Results from the Roy Morgan Research Single Source survey showed an increasing trend of borrowing to invest in residential property.

The survey found that the number of loans relating to residential investment properties had increased by 37 per cent in the last four years compared to a rise of just 4 per cent for the number of loans for owner-occupier properties.

The data showed 11.9 per cent of Australians in the 50 to 64 age group had a loan for a residential investment property at the end of the first quarter of 2014 (up from 9.4 per cent in 2010), with 11.3 per cent of those age 35 to 49 also borrowing to invest in a residential property.

Norman Morris, Roy Moran Research industry communications director, said the growth in residential investment property lending was likely to continue following the Federal Government's proposal to rise the pension age to 70 by 2035.

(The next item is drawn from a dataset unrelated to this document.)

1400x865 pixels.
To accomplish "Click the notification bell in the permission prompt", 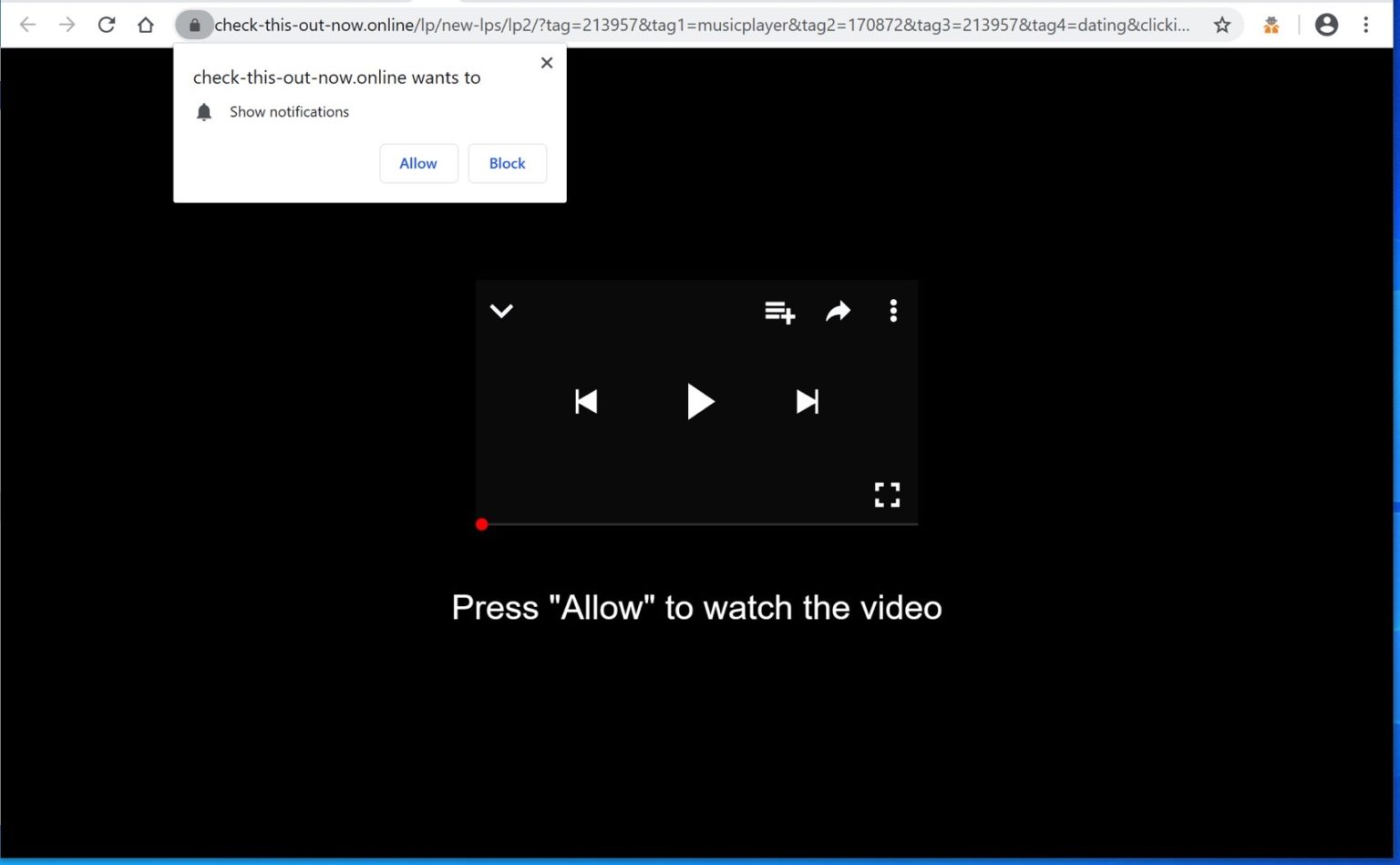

"Going forward, Government policy and the economic climate will play a major role in whether people choose to invest in the property market or take out a home loan," he said.

"Older Australians will face the prospect of cuts to pensions, and with the proposal for the pension age being increased to 70; this could impact the investment property market.

"Younger Australians may continue to find it difficult to enter the property market either for investment or owner-occupied because for both types they are competing with more cashed-up older property buyers.

"The future of negative gearing, increased property investment by self-managed super funds and interest rates are some of the factors likely to play an important role in the attractiveness of borrowing for investment property in the future."